The Theater Is the Spec
This week I was designing the configuration model for Workstream's operating theaters - the isolated execution environments where autonomous agents do implementation work. The immediate problem was practical: some repos Workstream can't touch. We work with client codebases we don't own, and committing a .workstream/config.yml to those repos isn't an option. The config has to live somewhere else.
That's where I expected the interesting problem to end. It didn't.
What I Thought I Was Designing
The initial framing was infrastructure. A theater needs to know how to bootstrap an environment: which repos to check out, how to install dependencies, how to run migrations. The config file encodes that. Whether it lives in the repo or in an external registry seemed like a deployment question, not an architectural one.
I started sketching a schema. Checkout topologies - single repo, dual checkout, mass update. Bootstrap lifecycle hooks - install, configure, migrate, seed, verify. Runtime sizing. Network policy. All reasonable. All still about boot sequences.
Then I ran into the "define once, reuse many times" constraint.
The Constraint That Reframed Everything
The requirement sounds simple: the same configuration should run against different branches, different PRs, different contributions, without modification. An engineer opens a PR against a client repo. A theater boots. The same configuration ran last week for a different PR, and will run next week for another. The only thing that changes is which branch to check out.

####

### OBJECTIVES
a: List every bootstrap lifecycle hook named in the essay on Workstream's operating theaters.
b: Answer these questions from the essay on Workstream's operating theaters, each on its own line and marked like the question:
(i) Why can't a .workstream/config.yml be committed to some of the repos?
(ii) What kind of question did the author first take the location of the config to be?
(iii) According to the "define once, reuse many times" requirement, what is the only thing that changes between runs?
c: Extend the essay on Workstream's operating theaters, continuing after its final sentence.
The data records come from a separate source and are unrelated to the preceding text.

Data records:
####

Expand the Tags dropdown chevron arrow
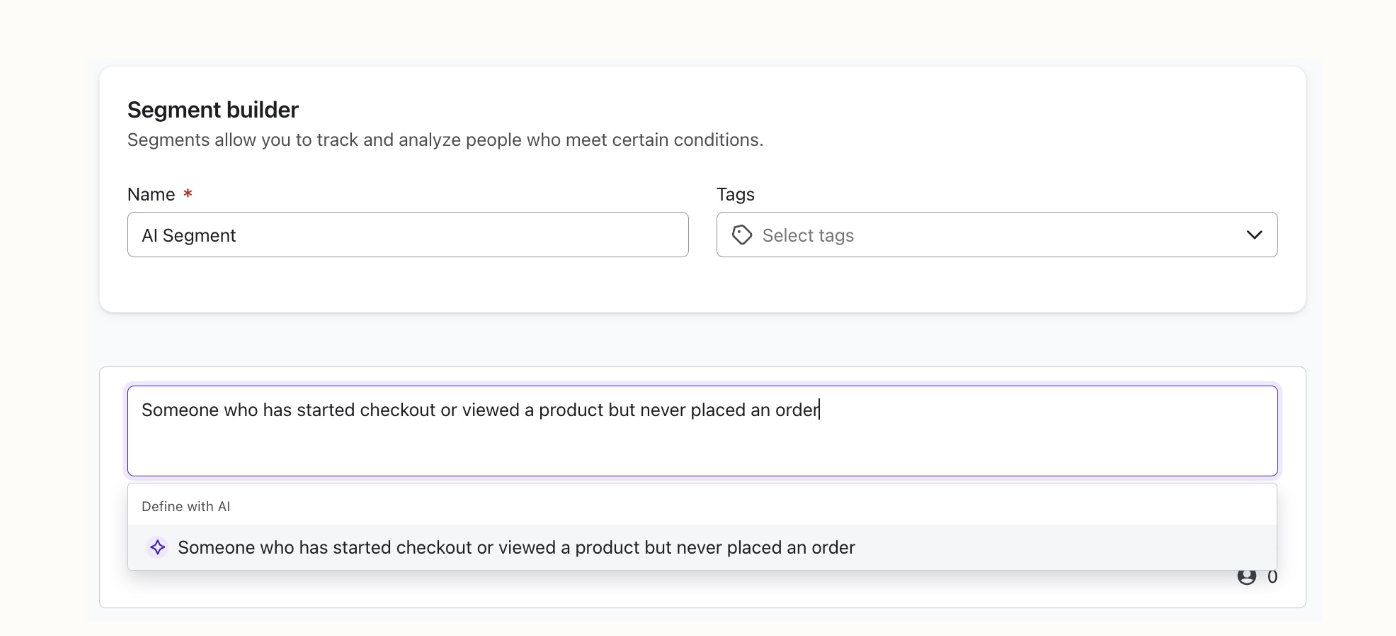Screen dimensions: 1396x636 click(x=1254, y=235)

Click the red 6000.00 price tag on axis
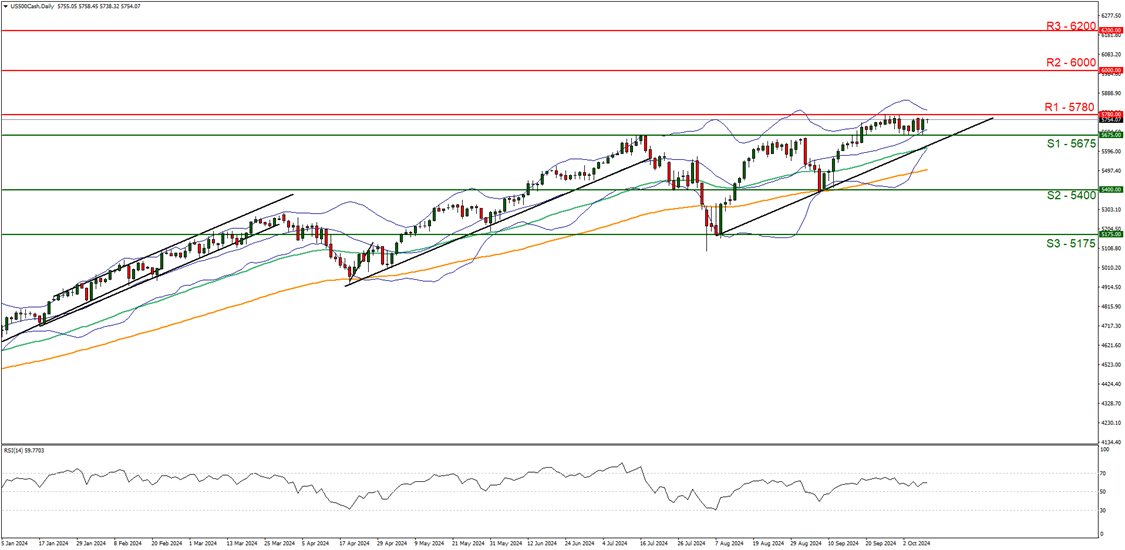click(1111, 70)
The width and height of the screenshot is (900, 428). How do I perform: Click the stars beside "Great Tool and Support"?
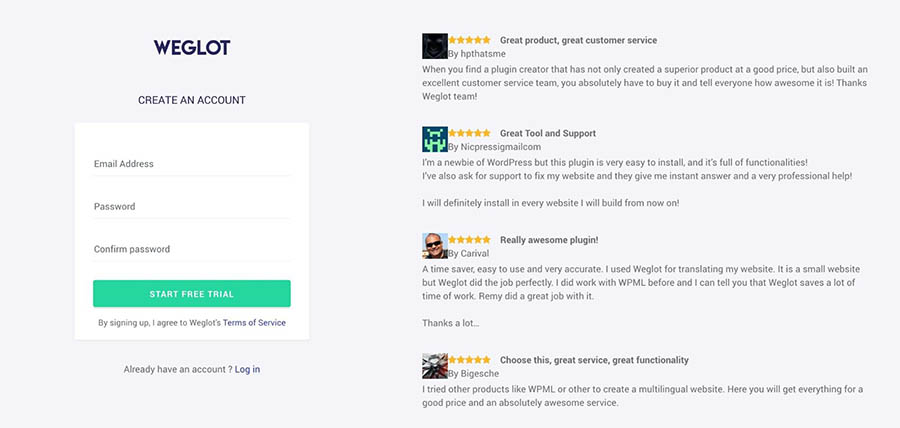469,133
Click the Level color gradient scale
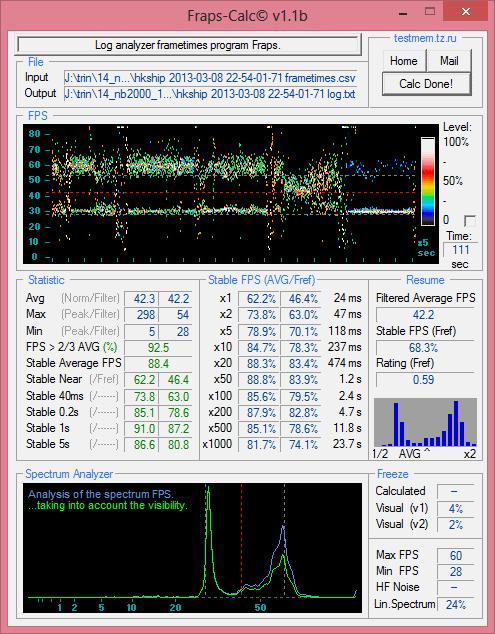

####

### ANSWER SET
a: install, configure, migrate, seed, verify

b:
(i) Workstream works with client codebases it doesn't own, so committing the file to those repos isn't an option.
(ii) A deployment question, not an architectural one.
(iii) Which branch to check out.

c:
This forced a split I hadn't made explicit: what stays stable versus what varies per contribution.
What stays stable: checkout topology, bootstrap sequence, runtime sizing, network policy, ingress type. What varies: the branch, the ref, occasionally a secondary repo ref.
The config isn't a description of a specific environment. It's a description of a kind of work. The effort - the specific PR, the specific branch - supplies the parameters. The use case template supplies everything else.
Once I saw it that way, the schema changed. Instead of a flat config with a topology field, the model became named use cases:
feature: single checkout, standard Laravel bootstrap
client-feature: dual checkout, client + platform side by side
qa: single checkout, persistent app server, tunnel ingress
Each use case is a template. Each effort selects one and provides a branch.
The Spec in the Config
Here's what I didn't expect: the use case template is doing more than describing an environment. It's specifying a cognitive context.
A feature theater and a qa theater don't just have different boot sequences. They create different epistemic situations for the agent working inside them. The agent in a QA theater knows - from the config - that a running application will be exposed via a public tunnel, that a human reviewer is on the other end, that the e2e command runs Playwright against a live instance. That's not just infrastructure. That's a description of what kind of work this is and who else is involved.
The template encodes assumptions about the contribution context. It says: in this theater, you are doing this kind of thing, with these resources available, under these conditions. The effort parameters fill in the specific instance. But the shape of the work - the cognitive contract between the system and the agent - lives in the template.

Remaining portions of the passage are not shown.